### [Data extracted from a collection]
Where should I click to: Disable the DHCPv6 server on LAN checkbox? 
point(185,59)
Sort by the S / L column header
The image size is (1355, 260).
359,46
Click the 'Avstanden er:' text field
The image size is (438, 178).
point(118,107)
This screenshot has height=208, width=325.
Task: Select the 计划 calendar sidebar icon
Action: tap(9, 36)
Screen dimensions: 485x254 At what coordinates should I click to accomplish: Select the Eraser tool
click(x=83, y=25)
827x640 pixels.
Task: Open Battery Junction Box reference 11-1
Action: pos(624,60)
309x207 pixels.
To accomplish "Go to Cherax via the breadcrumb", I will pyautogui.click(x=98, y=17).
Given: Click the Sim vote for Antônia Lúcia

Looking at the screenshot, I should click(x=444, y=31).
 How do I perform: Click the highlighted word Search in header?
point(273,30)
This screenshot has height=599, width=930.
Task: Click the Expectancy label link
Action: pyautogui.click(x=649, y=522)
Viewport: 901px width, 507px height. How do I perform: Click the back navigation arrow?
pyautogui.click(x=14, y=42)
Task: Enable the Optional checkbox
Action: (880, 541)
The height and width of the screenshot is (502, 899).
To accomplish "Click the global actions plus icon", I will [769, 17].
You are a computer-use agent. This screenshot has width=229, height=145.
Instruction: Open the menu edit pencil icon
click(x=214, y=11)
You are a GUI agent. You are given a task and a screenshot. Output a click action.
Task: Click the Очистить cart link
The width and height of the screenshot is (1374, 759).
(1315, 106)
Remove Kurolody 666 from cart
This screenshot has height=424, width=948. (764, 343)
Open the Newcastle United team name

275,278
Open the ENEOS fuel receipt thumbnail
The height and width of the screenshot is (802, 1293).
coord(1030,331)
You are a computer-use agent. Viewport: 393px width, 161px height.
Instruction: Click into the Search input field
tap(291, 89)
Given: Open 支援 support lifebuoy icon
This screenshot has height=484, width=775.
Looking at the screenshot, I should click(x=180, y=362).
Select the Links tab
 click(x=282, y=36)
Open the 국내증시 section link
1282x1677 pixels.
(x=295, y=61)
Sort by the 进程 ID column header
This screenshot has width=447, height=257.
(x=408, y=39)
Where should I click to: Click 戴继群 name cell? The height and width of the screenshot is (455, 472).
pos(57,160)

### [Task item]
Having looked over the entries above, reproduce all of them exactly.

### [Response to this exercise]
Where should I click to: Disable the DHCPv6 server on LAN checkbox? 
point(185,59)
Sort by the S / L column header
The image size is (1355, 260).
359,46
Click the 'Avstanden er:' text field
The image size is (438, 178).
point(118,107)
This screenshot has height=208, width=325.
Task: Select the 计划 calendar sidebar icon
Action: tap(9, 36)
Screen dimensions: 485x254 At what coordinates should I click to accomplish: Select the Eraser tool
click(x=83, y=25)
827x640 pixels.
Task: Open Battery Junction Box reference 11-1
Action: pos(624,60)
309x207 pixels.
To accomplish "Go to Cherax via the breadcrumb", I will pyautogui.click(x=98, y=17).
Given: Click the Sim vote for Antônia Lúcia

Looking at the screenshot, I should click(x=444, y=31).
 How do I perform: Click the highlighted word Search in header?
point(273,30)
This screenshot has height=599, width=930.
Task: Click the Expectancy label link
Action: pyautogui.click(x=649, y=522)
Viewport: 901px width, 507px height. How do I perform: Click the back navigation arrow?
pyautogui.click(x=14, y=42)
Task: Enable the Optional checkbox
Action: (880, 541)
The height and width of the screenshot is (502, 899).
To accomplish "Click the global actions plus icon", I will [769, 17].
You are a computer-use agent. This screenshot has width=229, height=145.
Instruction: Open the menu edit pencil icon
click(x=214, y=11)
You are a GUI agent. You are given a task and a screenshot. Output a click action.
Task: Click the Очистить cart link
The width and height of the screenshot is (1374, 759).
(1315, 106)
Remove Kurolody 666 from cart
This screenshot has height=424, width=948. (764, 343)
Open the Newcastle United team name

275,278
Open the ENEOS fuel receipt thumbnail
The height and width of the screenshot is (802, 1293).
coord(1030,331)
You are a computer-use agent. Viewport: 393px width, 161px height.
Instruction: Click into the Search input field
tap(291, 89)
Given: Open 支援 support lifebuoy icon
This screenshot has height=484, width=775.
Looking at the screenshot, I should click(x=180, y=362).
Select the Links tab
 click(x=282, y=36)
Open the 국내증시 section link
1282x1677 pixels.
(x=295, y=61)
Sort by the 进程 ID column header
This screenshot has width=447, height=257.
(x=408, y=39)
Where should I click to: Click 戴继群 name cell? The height and width of the screenshot is (455, 472).
pos(57,160)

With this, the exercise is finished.